ON TAIBBI’S RANT

 

 

Read a brilliant column by Matt Taibbi of Rolling Stone yesterday in which he savagely attacks the whole election process for the time wasted, the money spent and the unending hype produced. He goes on to advocate that the whole thing be whittled down to six weeks, with almost no money spent and TV exposure being entirely supported by time donations from the networks.

 

In concept, I agree entirely, but how would that actually work for the candidates? It might have worked for Obama, although it would have severely limited his ability to come back from inept TV debates. One bad debate with no time lapse for an apologia would have made it tough sledding for the President, but that’s nothing to the problem that it would have caused Romney. With only six weeks the challenger would have had almost no time, after presenting one platform to his base, to turn it around and present an entirely different one to the general public.  I mean, it takes time to flip-flop. It takes even more time to strategize how to make the twin lies palatable to both sides.

 

Back to Obama’s point of view, it would make it very difficult for his people to figure out which set of lies Romney was going to stay with, that is, which group, base or general public, he was eventually going to betray and to come up with a strategy that exposed the lies and coddled the betrayed group over to the President’s side.

 

Of course, in Romney’s favor, the short time span would greatly favor his twin lie strategy in that it would leave less time for Obama to expose and refute them.

 

Yes, I agree with everything Taibbi said about cutting the process short but it might give a decided advantage to the candidate that lies the most because it would take away time from the other candidate’s platform just to refute those lies. We know all politicians twist the truth but do we really want a blatant liar to be in the White House for four years.

 

What the Republicans fail to see, is that there is a difference between twisting the truth or making an election promise that one cannot fulfill and actually lying about facts in evidence and irrefutable numbers. Saying that you will create jobs and not being able to do it, is not a lie. It is a failure, for whatever reason, to accomplish a task.
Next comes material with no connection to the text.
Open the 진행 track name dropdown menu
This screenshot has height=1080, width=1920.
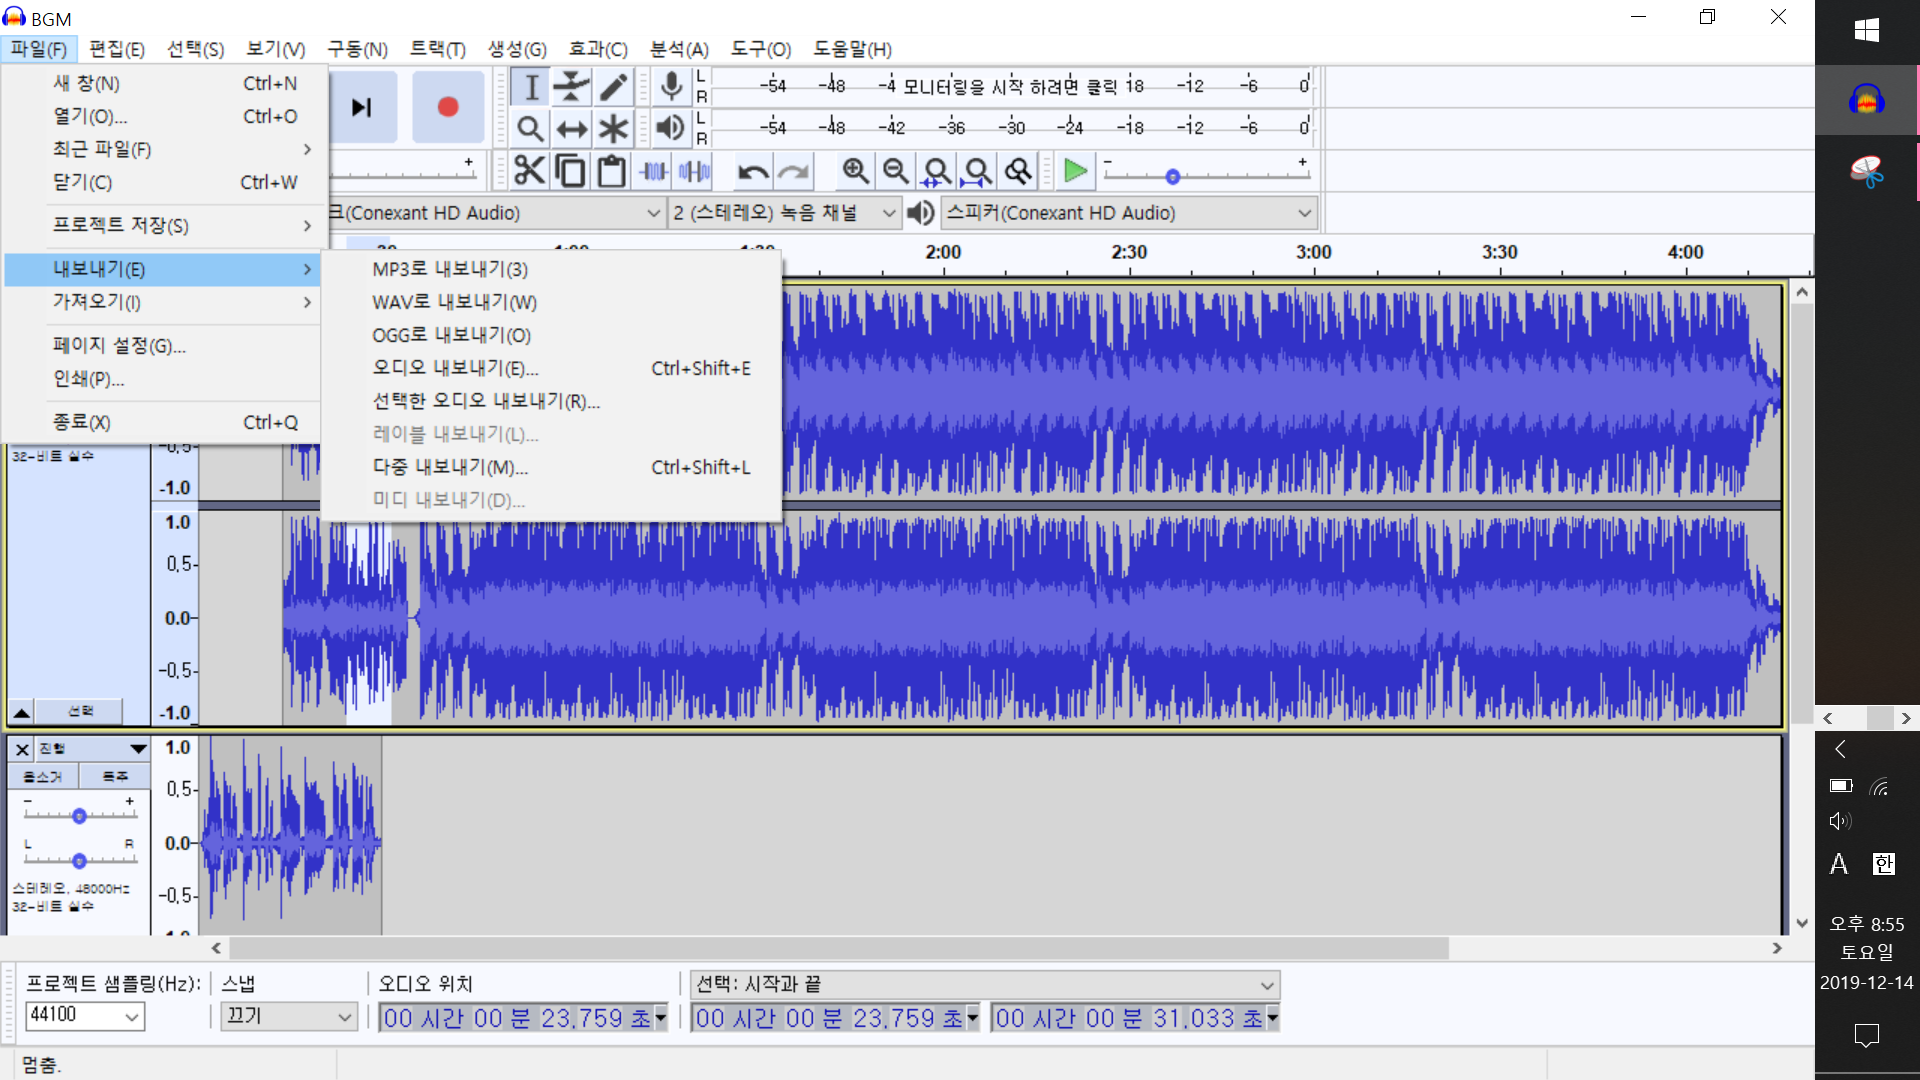pyautogui.click(x=138, y=748)
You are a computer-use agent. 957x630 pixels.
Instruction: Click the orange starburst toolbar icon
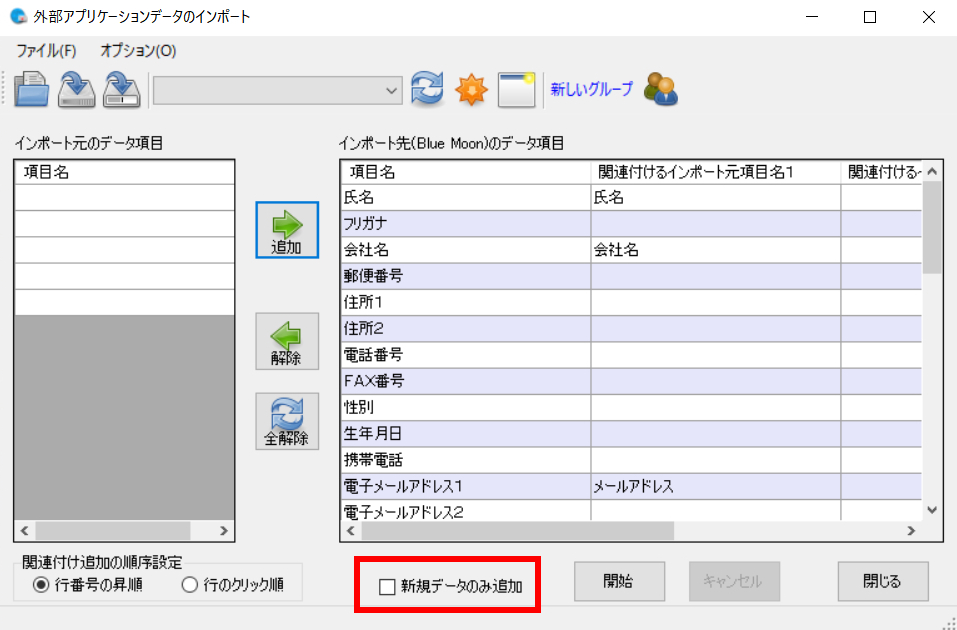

We all face that sometime in our lifetime. Saying that you will tax the rich, when you have no intention of doing that is a lie.

 

For those who do not understand semantics, that is the difference between a lie and a broken promise. It comes down to whether you want to be led by a man that you know you can’t trust, a man who has repeatedly lied to you, or by a man who has thus far not succeeded in an important task but is willing to keep trying. I’m glad you made the right decision. I really think it bodes well for the country and maybe with Obama back for another four years we can tackle some of the real problems that face us as a country. Changing the electoral process, in many different ways is certainly one of them.